Kabul, Afghanistan, March 26 (Bloomberg) -- An earthquake in northern Afghanistan killed about 1,800 people, Cable News Network quoted interim Afghan leader Hamid Karzai as saying.
Thousands of houses were destroyed in the quake, which began last night at about 7.30 local time, the British Broadcasting Corp. said. Tremors continued into this morning. The town of Nahrin, in Baghlan province, was among those hardest hit, Agence France-Presse reported.

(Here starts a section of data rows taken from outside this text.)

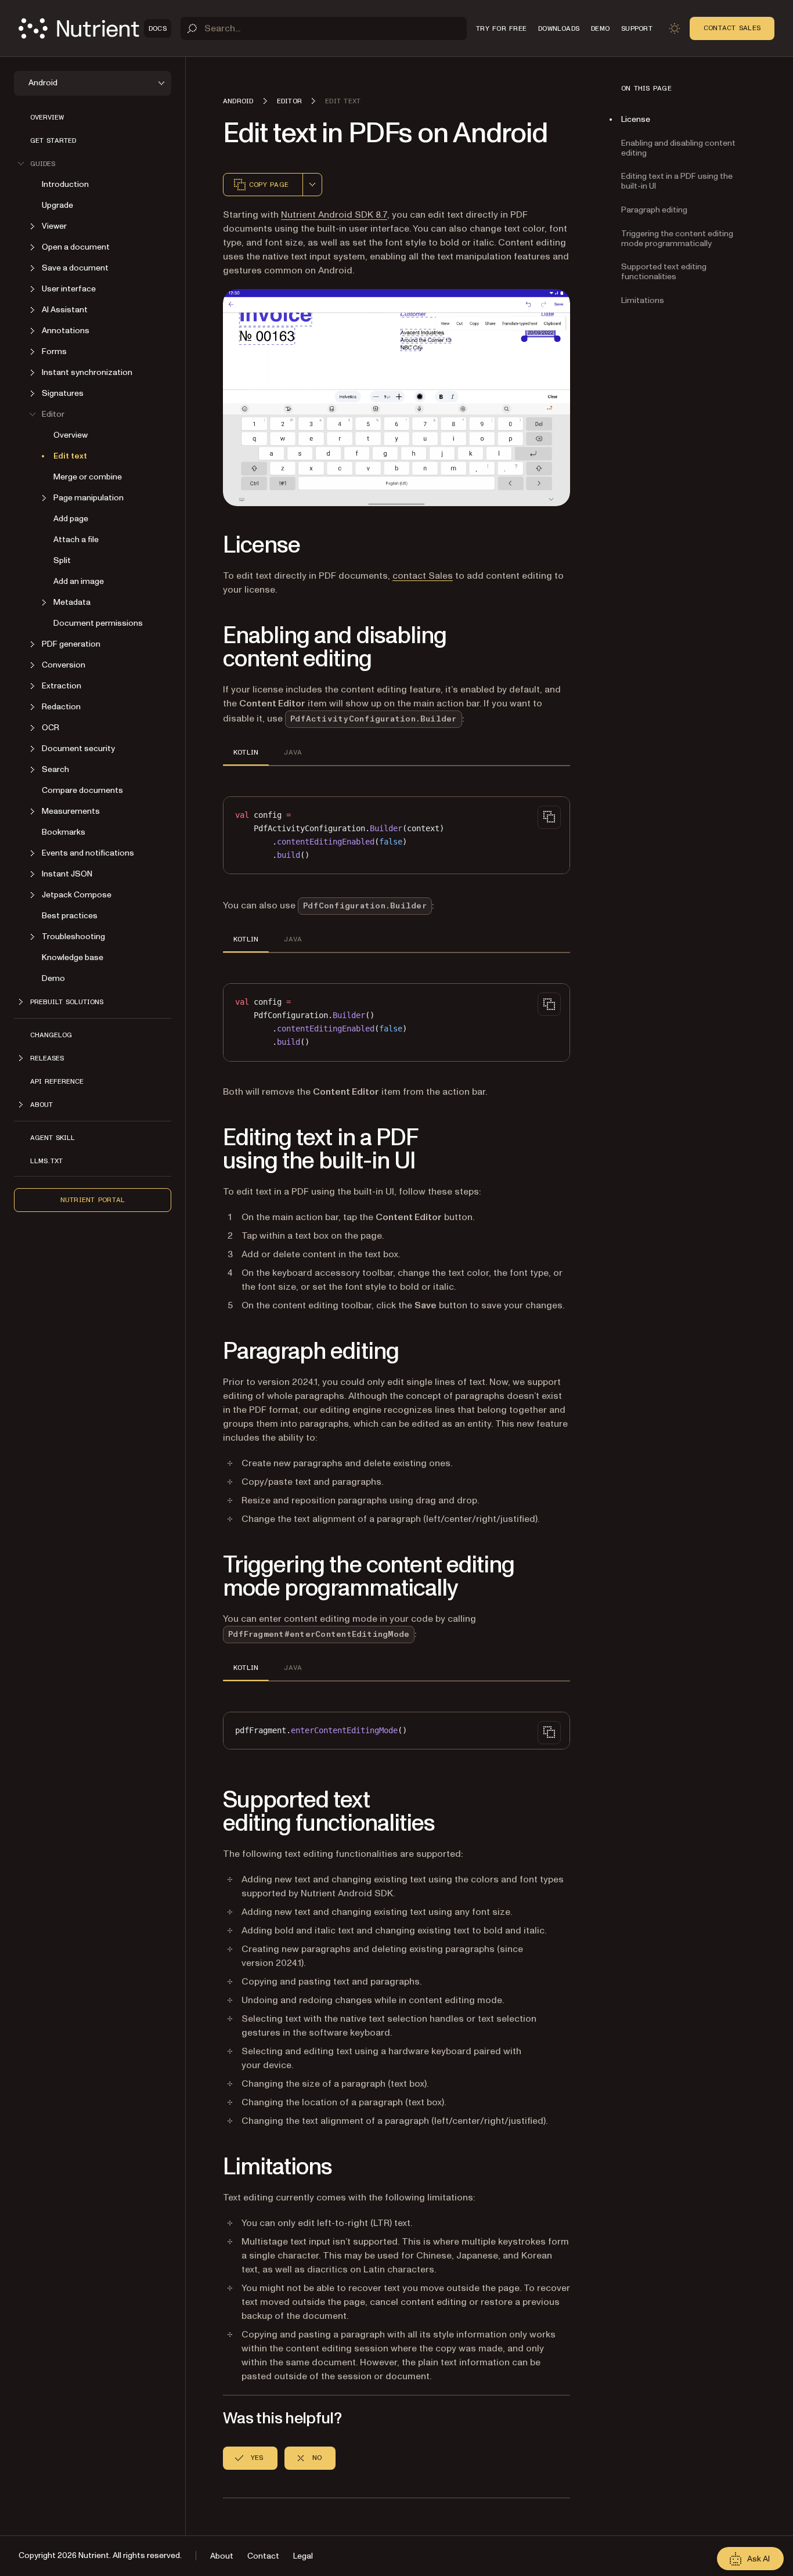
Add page (70, 518)
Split (62, 560)
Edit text (70, 455)
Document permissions (98, 623)
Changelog (51, 1034)
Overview (47, 117)
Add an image (78, 581)
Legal (303, 2555)
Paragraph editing (654, 209)
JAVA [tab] (293, 752)
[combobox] (312, 184)
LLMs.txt (46, 1160)
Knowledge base (72, 957)
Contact (263, 2555)
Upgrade (57, 205)
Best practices (70, 915)
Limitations (642, 300)
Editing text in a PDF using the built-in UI (677, 181)
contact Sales (422, 575)
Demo (53, 978)
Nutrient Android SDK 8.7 (334, 214)
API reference (57, 1081)
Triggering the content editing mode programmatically (677, 238)
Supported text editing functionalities (664, 271)
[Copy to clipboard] (549, 817)
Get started (53, 140)
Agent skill (52, 1137)
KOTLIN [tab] (245, 752)
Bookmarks (63, 832)
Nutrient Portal (92, 1199)
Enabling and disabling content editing (678, 148)
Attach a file (76, 539)
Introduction (65, 184)
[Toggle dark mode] (674, 28)
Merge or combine (87, 476)
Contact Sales (732, 27)
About (221, 2555)
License (635, 119)
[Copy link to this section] (206, 545)
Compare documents (82, 790)
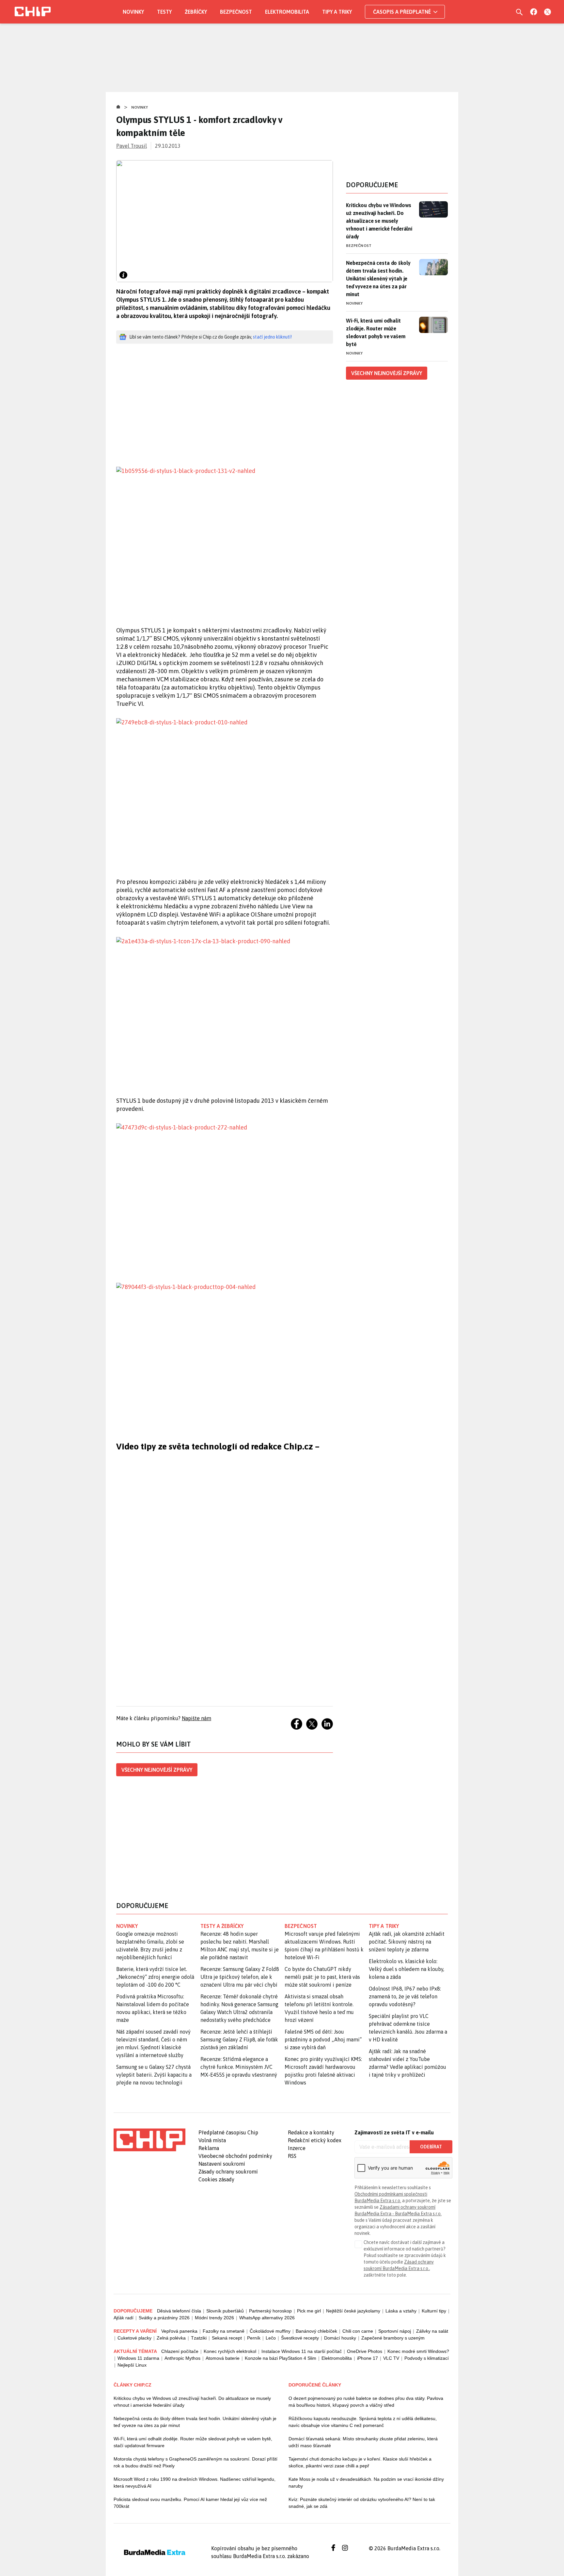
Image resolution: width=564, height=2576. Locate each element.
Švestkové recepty (300, 2338)
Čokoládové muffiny (270, 2331)
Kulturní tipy (434, 2310)
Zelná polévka (171, 2338)
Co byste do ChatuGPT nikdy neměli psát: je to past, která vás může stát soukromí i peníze (322, 1977)
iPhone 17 (367, 2358)
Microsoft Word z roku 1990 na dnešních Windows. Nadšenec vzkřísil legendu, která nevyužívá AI (194, 2483)
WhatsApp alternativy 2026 (267, 2317)
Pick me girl (309, 2310)
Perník (253, 2338)
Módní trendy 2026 (214, 2317)
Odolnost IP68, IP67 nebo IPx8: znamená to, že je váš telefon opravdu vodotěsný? (405, 1996)
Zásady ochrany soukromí (228, 2171)
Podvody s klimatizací (426, 2358)
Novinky (133, 12)
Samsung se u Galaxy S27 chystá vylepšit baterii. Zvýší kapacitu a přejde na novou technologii (154, 2074)
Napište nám (196, 1718)
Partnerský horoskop (270, 2310)
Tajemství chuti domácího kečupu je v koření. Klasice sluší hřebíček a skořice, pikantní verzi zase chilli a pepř (360, 2462)
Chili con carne (357, 2331)
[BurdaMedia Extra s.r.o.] (149, 2140)
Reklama (208, 2148)
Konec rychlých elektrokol (230, 2351)
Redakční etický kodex (314, 2140)
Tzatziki (199, 2338)
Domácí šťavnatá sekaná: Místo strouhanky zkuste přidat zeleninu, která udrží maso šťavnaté (363, 2442)
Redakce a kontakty (311, 2132)
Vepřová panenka (179, 2331)
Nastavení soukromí (221, 2164)
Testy (164, 12)
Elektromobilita (287, 12)
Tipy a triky (337, 12)
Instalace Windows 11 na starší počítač (301, 2351)
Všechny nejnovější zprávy (156, 1770)
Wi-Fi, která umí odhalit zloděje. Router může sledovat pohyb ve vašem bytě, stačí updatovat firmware (193, 2442)
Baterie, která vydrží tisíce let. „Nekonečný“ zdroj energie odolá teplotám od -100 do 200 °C (155, 1977)
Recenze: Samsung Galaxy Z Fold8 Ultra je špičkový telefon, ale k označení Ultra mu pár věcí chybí (239, 1977)
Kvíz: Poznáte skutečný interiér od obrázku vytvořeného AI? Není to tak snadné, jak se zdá (362, 2503)
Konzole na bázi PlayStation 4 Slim (280, 2358)
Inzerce (297, 2148)
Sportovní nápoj (394, 2331)
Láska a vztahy (400, 2310)
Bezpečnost (236, 12)
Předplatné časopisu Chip (228, 2132)
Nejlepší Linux (132, 2365)
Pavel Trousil (131, 146)
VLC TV (391, 2358)
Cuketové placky (134, 2338)
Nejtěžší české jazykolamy (353, 2310)
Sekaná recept (227, 2338)
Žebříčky (196, 12)
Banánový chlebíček (316, 2331)
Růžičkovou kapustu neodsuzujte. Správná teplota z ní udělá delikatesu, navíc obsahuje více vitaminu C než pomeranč (363, 2422)
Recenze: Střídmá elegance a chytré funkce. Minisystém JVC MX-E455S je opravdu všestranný (238, 2067)
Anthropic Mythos (182, 2358)
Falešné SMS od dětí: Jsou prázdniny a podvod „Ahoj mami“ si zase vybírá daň (323, 2039)
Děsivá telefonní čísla (179, 2310)
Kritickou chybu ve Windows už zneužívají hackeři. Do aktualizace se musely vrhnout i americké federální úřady (379, 220)
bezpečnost (301, 1926)
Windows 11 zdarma (138, 2358)
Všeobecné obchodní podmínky (235, 2156)
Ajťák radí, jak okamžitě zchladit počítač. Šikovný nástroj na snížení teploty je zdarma (407, 1941)
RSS (292, 2156)
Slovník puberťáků (225, 2310)
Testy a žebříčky (222, 1926)
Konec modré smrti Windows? (418, 2351)
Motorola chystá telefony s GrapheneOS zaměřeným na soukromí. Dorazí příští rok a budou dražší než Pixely (195, 2462)
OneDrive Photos (364, 2351)
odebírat (431, 2146)
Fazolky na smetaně (223, 2331)
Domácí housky (340, 2338)
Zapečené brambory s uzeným (393, 2338)
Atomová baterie (223, 2358)
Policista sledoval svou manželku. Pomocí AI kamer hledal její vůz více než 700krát (190, 2503)
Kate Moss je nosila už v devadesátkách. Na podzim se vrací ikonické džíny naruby (366, 2483)
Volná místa (212, 2140)
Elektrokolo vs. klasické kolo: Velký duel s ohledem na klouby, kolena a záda (406, 1969)
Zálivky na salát (432, 2331)
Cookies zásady (216, 2179)
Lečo (271, 2338)
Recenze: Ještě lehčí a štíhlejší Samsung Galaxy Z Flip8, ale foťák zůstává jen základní (239, 2039)
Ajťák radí (123, 2317)
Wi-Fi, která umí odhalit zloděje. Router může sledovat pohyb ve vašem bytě (375, 332)
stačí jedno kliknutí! (272, 337)
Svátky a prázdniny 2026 (164, 2317)
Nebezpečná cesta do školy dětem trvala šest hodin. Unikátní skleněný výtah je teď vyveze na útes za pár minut (378, 278)
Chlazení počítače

The quake measured about 7 on the Richter scale and was felt as far away as Peshawar and Islamabad in Pakistan, the BBC reported. Seismologists in Russia and the U.S. traced the epicenter to Afghanistan's Hindu Kush mountains.
"There are still shocks going on every two hours or so,'' Mira Jan, an Afghan Defense Ministry spokesman, was cited by AFP as saying. "We have not managed to get any help or relief to the area.''
Foreign relief agencies and the International Security Assistance Force based in the capital, Kabul, were holding emergency meetings to plan rescue efforts, United Nations spokeswoman Rebecca Richards told AFP.
The quake was the second in the Hindu Kush range this month. About 150 people Afghans died March 4 after an earthquake prompted a landslide, the official Afghan Bakhtar news agency reported. The deaths occurred in the village of Dahani Zoa, in the Khuram Sarbagh region of Samangan province.